12歳の少年は土手に座り、108ページある本の103ページ12行目を読んでいた。

「ごらん。あれがシリウスだ。
 もうすぐ夜が明ける。
 12ヶ月の始まりの朝だ。」

明るい陽射しの中で少年は長い影を作りながら、古代エジプトの夜に想いを馳せていた。

近くの工場 12時の昼の時報が流れて
少年は夜から昼に戻り
太陽の眩しさに目が眩み
思わず手で光を遮った


12歳の少女はベッドの上、枕の下に手を入れて部屋の向こう側にある120cm四方の窓を見ていた。
雲のない澄んだ青い空は横になって見上げても四角だった。
窓枠に置かれた球径φ12cmの地球儀が、光を反射して部屋の壁紙に模様をつけた。

「シリウスが見える。
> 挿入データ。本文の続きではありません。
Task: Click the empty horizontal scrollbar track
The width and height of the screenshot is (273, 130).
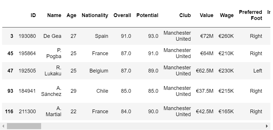Action: [153, 126]
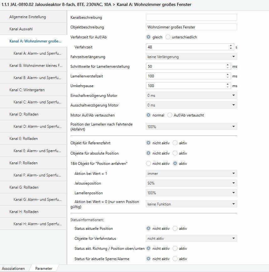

」

枕の下から手を出して、その星を掴むふりをする。

近くの工場 12時の昼の時報が流れて
部屋の窓 太陽の光が32°の角度で差し込み
少女の顔を12ヶ月ぶりに照らした
太陽の眩しさに目が眩み
思わず手で光を遮った



十二月 

南中高度32°の太陽が君たちの顔を覗き込む
気温12℃   北風が通り抜ける昼 12時


(おわり)


🔸#シロクマ文芸部 に参加させていただきました。
「十二月」の12という数字に感謝を込めたい師走です。
楽しかったです。ありがとうございました♪


太古の昔よりもっと昔から繰り返している、太陽や地球、遠くの星と人々の営みが、ある角度を持って円を描くように続いていくことは、どれほどの惨事が起きたとしても、とても美しいことで、そこには必ず数字があると、そう思いながら書きました。